Ana Castro & Cosette Castro
Brasília- Lidar com perdas e com a morte não é algo fácil. O Brasil vem comprovando isso, de forma individual e coletiva, há dois anos.
Na edição de hoje, Cosette Castro conta com foi “enterrar” sua mãe duas vezes em 2021.
Cosette Castro – Em meio às nuvens no avião, me pego pensando no calor do sol e na impermanência da vida. Em menos de um ano “enterrei” duas vezes minha mãe.
É verdade que “enterrar” neste caso é apenas uma forma de se expressar, mas desvela o sentimento de luto duplicado e estendido. O primeiro “enterro” ocorreu de forma dolorosa.

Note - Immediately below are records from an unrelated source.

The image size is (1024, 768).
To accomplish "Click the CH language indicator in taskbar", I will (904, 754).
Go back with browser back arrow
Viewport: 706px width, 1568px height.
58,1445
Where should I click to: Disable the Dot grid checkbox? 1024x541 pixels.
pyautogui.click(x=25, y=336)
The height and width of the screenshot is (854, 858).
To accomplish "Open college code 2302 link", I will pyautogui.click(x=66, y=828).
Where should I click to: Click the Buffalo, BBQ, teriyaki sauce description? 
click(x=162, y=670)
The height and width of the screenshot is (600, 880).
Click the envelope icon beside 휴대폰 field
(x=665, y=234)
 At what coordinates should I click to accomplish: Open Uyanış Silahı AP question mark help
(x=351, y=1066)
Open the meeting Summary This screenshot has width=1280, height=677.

Ocorreu em janeiro de 2021, depois de passar 20 dias dentro do hospital com minha mãe, em pleno surto de Covid-19.
Em meio às mortes da pandemia, do medo de entrar e sair do hospital, havia um medo maior que precisava enfrentar: a finitude de Carmencita. Apesar do desejo infantil de que algo mágico ocorresse para ” salvar” minha mãe, a dura realidade me trouxe de volta.
O Alzheimer já estava em sua última fase e ela precisava descansar. Depois de nove anos e meio, eu também precisava.
Dentro do hospital, encontrei uma sequência de técnicos, enfermeiros e médicos despreparados para atender pacientes com Alzheimer. Encontrei um hospital também despreparado, sem protocolo de atendimento para atender pessoas com demências. O que causou uma sequencia interminável de erros.
No Hospital, bati pé e garanti que minha mãe recebesse cuidados paliativos. E isso precisava ser lembrado e garantido a cada plantão. O cuidado paliativo incluiu a difícil decisão de desligar o oxigênio da minha mãe.
Nessa hora, ser filha única não é fácil.
Fui a única pessoa a decidir sobre o desligamento, apesar de conversar e informar cada passo aos familiares via WhatsApp.
Eu estava sozinha em Brasília, até então em isolamento, apenas com um primo distante na Capital. Ele se fez presente na cremação representando a família biológica que estava no Sul.
Mas eu não estava realmente só. Estava com a família adotiva. Aquelas pessoas que, por afinidade e/ou projetos de vida em comum, escolhi amar. Amigos que enfrentaram temporal e engarrafamento para estar ao meu lado na cerimônia de cremação da minha mãe. O único crematório fica longe de Brasília.
Naquela tarde de amigas e vizinhas, o sol voltou a se abrir. Depois de um café e histórias compartilhadas sobre a Carmencita, voltei pra casa com uma urna cheia de cinzas nos braços.
Os meses se seguiram em meio a pandemia, ao luto individual e coletivo, à dor e a reorganização da vida pessoal. E a urna seguia lá em casa, guardada. Esperava o momento da minha filha tomar a segunda dose e de eu poder viajar ao Sul.
Por questões pessoais e agenda de trabalho, a viagem só foi possível em dezembro de 2021. Ou seja, 11 meses depois. Mas desde novembro parentes e amigos perguntavam que dia eu (e a urna) chegaria.
O segundo “enterro” foi previamente combinado com a família biológica. Com direito a lista de presença na cerimônia de despedida e tudo mais. Finalmente Carmencita estava voltando ao Sul para a despedida afetiva junto aos seus.
Desta vez, suas cinzas seriam entregues ao Guaíba. Rio que ela cruzou pela primeira vez de barco, indo a Porto Alegre, em lua de mel, anos antes que a ponte que liga a Capital às cidades do interior fosse construída.
Minha mãe adorava passear de barco no Rio Guaíba. Como boa anfitriã, levava os amigos que visitavam Porto Alegre a um passeio pra ver o pôr-do-sol. “O mais bonito do mundo”, segundo ela. Além dos amigos, se possível, acompanhada de uma cerveja gelada.
No dia 19 de dezembro de 2021 fomos em grupo render a última despedida, com direito a pôr-do-sol, cerveja gelada e flores atiradas ao Rio em meio às cinzas. Muitas cinzas.
Teve música, poema, discurso e reza pra quem era de reza. Teve filha, neta, sobrinhos, afilhados, primas, netos do coração, ex-cunhada, agregados e amigas da “tia Carmem”.
Mas principalmente teve encontro e presença com a certeza de que a finitude não diminui o amor nem a importância de estar juntos na despedida. Celebrando com alegria, como Carmencita sabia ser antes da demência.